#### Page
NOTE: Update secrets.env before building the containers, 'access key' and 'key secret' are available as the output of Cloudformation stack.
# Build container and start docker-compose up # Stop containers docker-compose stop
Currently bot is running in Docker environment on Raspberry Pi v4 running BalenaOS. Their service handles deployment and the build in the cloud and the code is pushed via the Balena CLI, for more information go to: Balena CLI
balena push <aplication_name>
Useful Docker commands:
# Check if Docker is installed
docker version
# Remove existing container
docker rm <container>
# Build
docker build --tag <tag> .
# Run
# Add -d to start as daemon
docker run --name <name> <container>
# or to expose Flask
docker run --name <name> -p 65010:65010 <container>
# Execute command in container
docker exec -it <name> /bin/sh
# View container logs
docker logs <container>
# Start container
docker start <container>
# Stop container
docker stop <container>
# View internal container IP address
docker inspect <container> | grep Address
AWS specific environment variables should be setup in development environment:
- AWS_REGION_NAME
- AWS_ACCESS_KEY_ID
- AWS_SECRET_ACCESS_KEY
Add persistent environment variables on Ubuntu dev box:
sudo -H gedit /etc/environment
Everything else is pulled from DynamoDb.

#### Work to do
A: In the Docker deployment notes, condense the paragraph that begins "Currently bot is running" into a short bulleted list that keeps its main facts.
B: According to the Docker deployment notes, where can the 'access key' and 'key secret' for secrets.env be found?

#### Dataset content
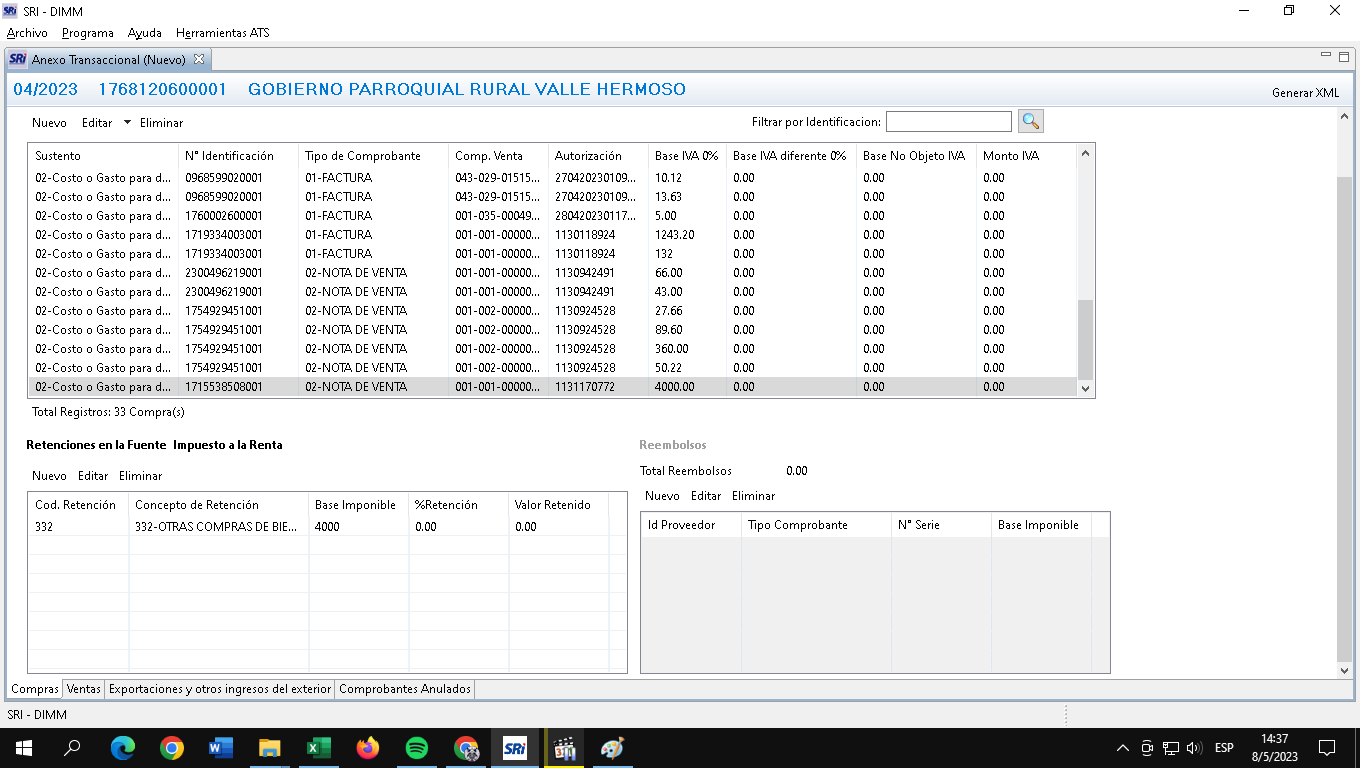
Task: Open Excel from the taskbar
Action: 318,748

#### Task-by-task outputs
A:
- The bot runs in a Docker environment on a Raspberry Pi v4 with BalenaOS.
- Balena's service handles deployment and builds in the cloud.
- Code is pushed with the Balena CLI, which has more information.

B: They are available as the output of the CloudFormation stack.